Сквозь беловатое рассеянное облако ангелом проступил Воловенко. Он сокрушенно помотал чубом:
— Пусть проспится, разденьте его и на топчан в сенях положите.
А там в углу сидел один угрюмый,
Он был в костюме, в кожаном пальто,
Он молодой, но жизнь его разбита,
Попал в притон своей заманчивой судьбой.
Последняя строка была с ощутимым грамматическим изъяном, однако выпевалось именно так. Я исполнил еще несколько куплетов из разных песен и, исчерпав репертуар, затих. Елене обязательно доложат, остро мелькнула абсолютно трезвая мысль. Обязательно. Мама. Чурилкин. Абрам-железный. И на вершине пирамиды — страшный Клыч Самедович. Страшный Клыч. Клыч, седой волчище. Знает, что почем. Девочек в командировке — ни-ни-ни. А как насчет бражки и вермута? Погиб, погиб! Умираю! И мысль о преждевременной смерти оказалась последней, посетившей мой мозг, истерзанный за день чудовищным объемом полученной информации и непосильными переживаниями, которые были связаны с ней самым непосредственным и тесным образом. Секунду спустя Морфей — божественное существо древних эллинов, от которых я вернулся несколько часов назад, — уносил меня в своих волшебных объятиях в страну серых бегучих — недопроявленных — снов.
31
Ах, как я соскучился по тебе, степь! Наконец-то мы опять встретились! Наконец-то после долгого перерыва сюжет позволяет мне вернуться к твоему на первый взгляд монотонному пейзажу, в котором я нахожу столько для себя разнообразия и к которому я очень привык. Жаль разлучаться с тобой, степь, — час отъезда близится, но мы еще побудем вместе, вот как в эти быстротекущие минуты перед заходом солнца, самые, по-моему, прекрасные, самые, по-моему, величественные в твоем тысячелетнем существовании.

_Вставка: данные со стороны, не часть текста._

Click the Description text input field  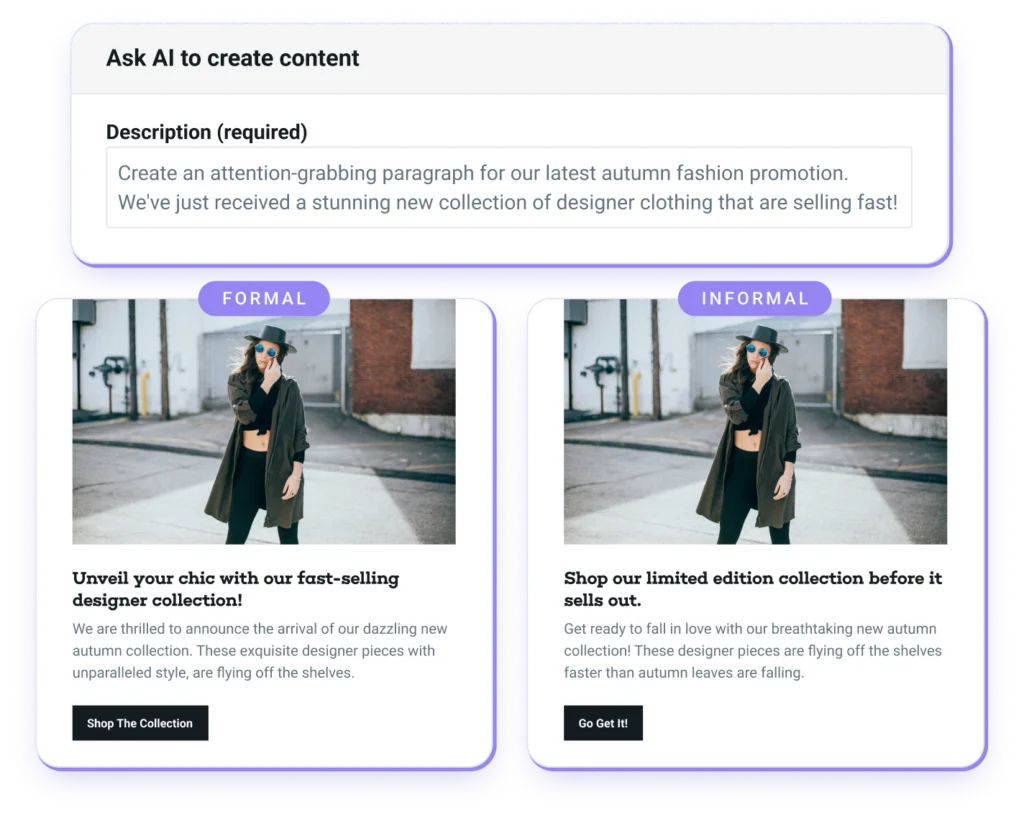pyautogui.click(x=509, y=187)
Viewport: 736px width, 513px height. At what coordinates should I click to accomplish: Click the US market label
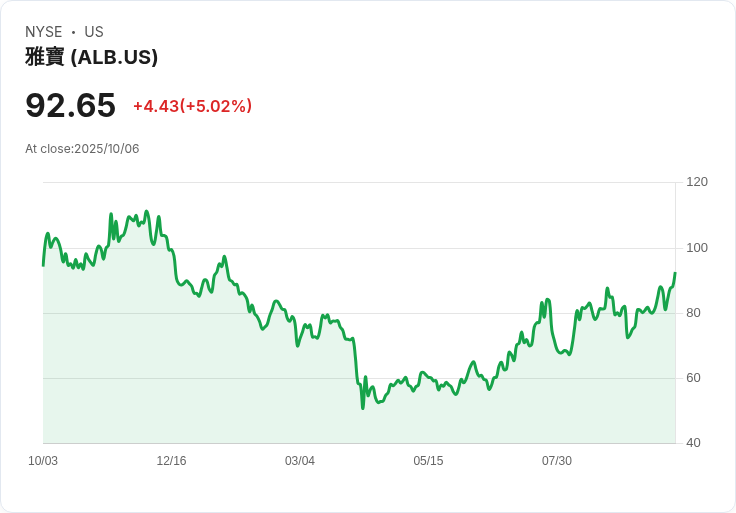[94, 32]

День потухал медленно, как брошенный под курганом костер. Степь еще жарко дышала, еще небо не подернулось пепельной дымкой, подобно тому как уголья покрываются тусклым платиновым нагаром, еще солнце било прямо в лицо, густо окрашивая все вокруг — и сам воздух — в багровый цвет с ощутимой примесью желтизны, еще ничто не предвещало ночи, и ее наступление казалось невероятным, казалось невероятным и то, что багровый цвет вскоре превратится в черный, а место желтизны займет сапфировый оттенок. Однако мысль о наступлении ночи сейчас все-таки закралась в сознание, в то время как дней десять назад она не возникала, ее просто не могло возникнуть. В августе сразу после длинного синего вечера вспыхивало сверкающее голубым и розовым утро. Конечно, я преувеличиваю, конечно, и в августе бывали черные ночи, но до самой последней минуты, до самого захода солнца не верилось, что оно погаснет, что такой огненный свет даст победить себя тьме. Впечатление от него было настолько ярким, настолько сильным, что ночи пролетали незаметно, мгновенно, и воспоминания о них так же незаметно и мгновенно стирались.